Geometrically non-linear generalised beam theory for elastoplastic thin-walled metal members

This paper presents the formulation and validation of a geometrically and physically (J2 plasticity) non-linear Generalised Beam Theory formulation, intended to calculate accurate non-linear elastoplastic equilibrium paths of thin-walled metal bars and associated collapse loads. This formulation extends previous work (Gonçalves and Camotim, 2011) [1] by including the geometrically non-linear effects. The plate-like bending strains are assumed to be small (as in all GBT formulations), but the membrane strains are calculated exactly. Both stress-based and stress resultant-based GBT approaches are developed and implemented in a 3-node beam finite element. The stress-based formulation is generally more accurate, but the stress resultant-based formulation makes it possible to avoid numeric integration in the through-thickness direction of the walls. In order to show the potential of the proposed formulation and resulting finite element, several numerical results are presented and discussed. For validation purposes, these results are compared with those obtained with standard 2D-solid and shell finite element analyses.
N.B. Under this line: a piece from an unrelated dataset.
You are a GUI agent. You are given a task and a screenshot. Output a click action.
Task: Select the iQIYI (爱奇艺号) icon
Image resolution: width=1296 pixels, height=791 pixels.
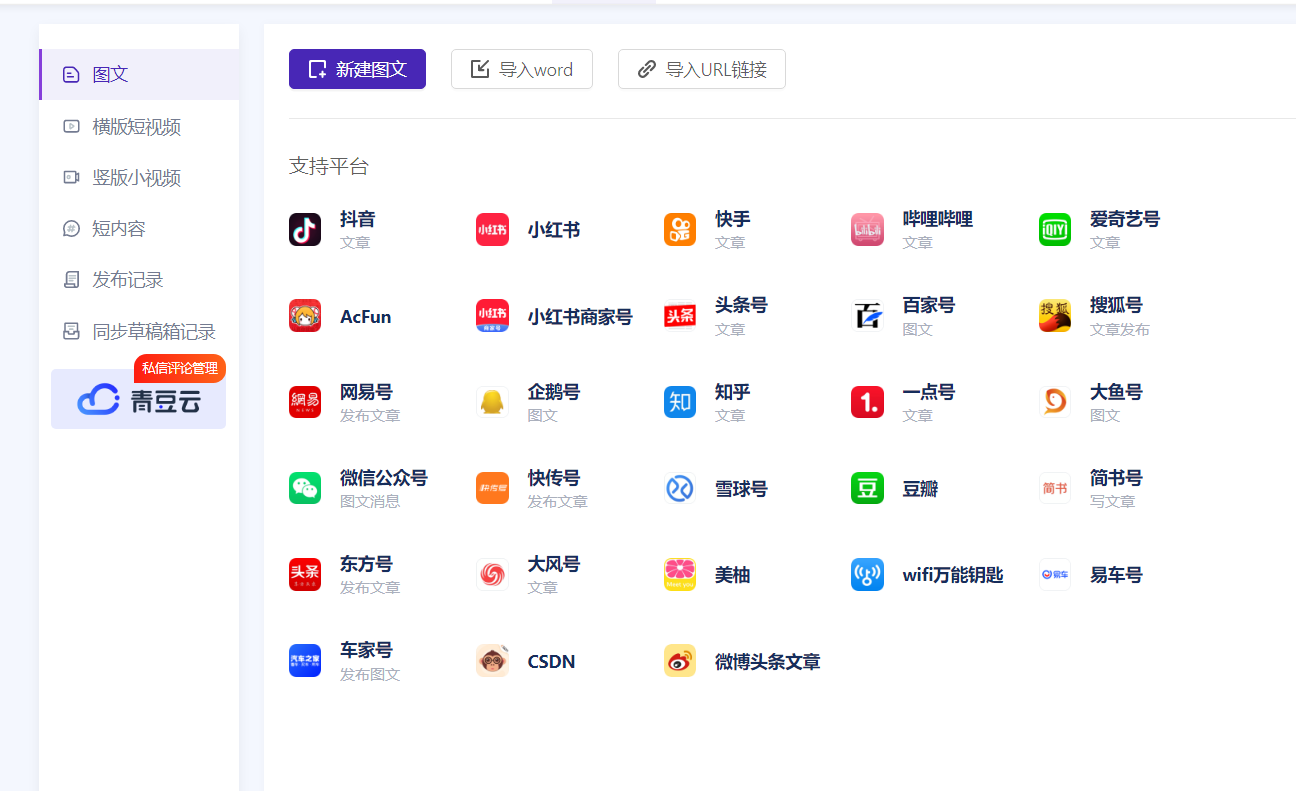point(1055,230)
► GBT-based geometrically non-linear elastoplastic thin-walled beam finite elements are presented. ► Accurate non-linear equilibrium paths and associated collapse loads are calculated. ► Stress-based and stress resultant-based finite elements are developed and implemented. ► The stress-based formulation is generally more accurate. ► The stress-resultant based formulation leads to significant computational savings. ► Numerical results are presented, showing an excellent performance of the proposed elements.